Wednesday, February 4, 2015

The Appointments Clause--again

Readers may be aware of the litigation some years ago challenging the assignment of military trial and appellate judges, in court-martial cases.  Weiss v. United States, 510 U.S. 163 (1994), immediately comes to mind.  But that was not the only case to get a U.S. Supreme Court hearing.  Lawfare blog reminds of another Edmonds v. United States, 520 U.S. 651 (1997).

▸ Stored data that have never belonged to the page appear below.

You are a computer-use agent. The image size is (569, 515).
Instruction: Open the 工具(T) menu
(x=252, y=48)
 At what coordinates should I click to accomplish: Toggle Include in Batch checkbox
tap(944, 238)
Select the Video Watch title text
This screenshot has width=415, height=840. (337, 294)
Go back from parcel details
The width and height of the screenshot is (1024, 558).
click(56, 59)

[On 10 February] a three-judge panel of the D.C. Circuit (Henderson, Rogers, & Pillard, JJ.) is set to hear oral argument in In re al-Nashiri, the latest in a long-line of pre-trial disputes arising out of the Guantánamo military commission proceedings against Abd Al-Rahim Hussein Muhammed al-Nashiri,. . .  
More than any of the other cases before the commissions, Nashiri’s has been beset from the outset with unique (and uniquely thorny) substantive and jurisdictional questions . . .But the questions the D.C. Circuit is being asked to answer next Tuesday are not limited to Nashiri’s case at all. Instead, Nashiri raises whether the D.C. Circuit has the power to issue a writ of mandamus to the intermediate Court of Military Commission Review (CMCR), and, if so, whether the means by which CMCR judges have been appointed violate the Appointments Clause or Commander-in-Chief Clause ofArticle II. In the process, Nashiri is, in many ways, a referendum on the CMCR—and, as such, a potentially critical moment for both the legitimacy and future of the Guantánamo military commissions. . . . 
Superficially, at least, this looks a lot like the well-established structure of the Courts of Criminal Appeals (“CCAs”)—the intermediate appellate courts in the court-martial system. And in Edmond v.United States, the Supreme Court blessed this structure based upon its conclusion that CCA judges are “inferior officers” for purposes of the Appointments Clause. Thus, some of its judges could be appointed by Executive Branch officials other than the President (in Edmond, the Secretary of Transportation); while others could be serving military officers (who had already been nominated by the President and confirmed by the Senate). And a separate Supreme Court decision—Weiss v. United States—held that there’s no Appointments Clause problem with “reassigning” military officers to serve as CCA judges because serving as a CCA judge was “germane” to the duties of a military officer, in general.
The problem, Nashiri argues, is that, unlike their CCA counterparts, CMCR judges are not inferior officers for purposes of the Appointments Clause. Rather, they are more analogous to judges of the Court of Appeals for the Armed Forces (CAAF), who Justice Scalia strongly implied in Edmond to be “principal officers,” because, among other things, their decisions are not reviewable by other Executive Branch officers (see especially footnote 2 of Edmond and the accompanying text).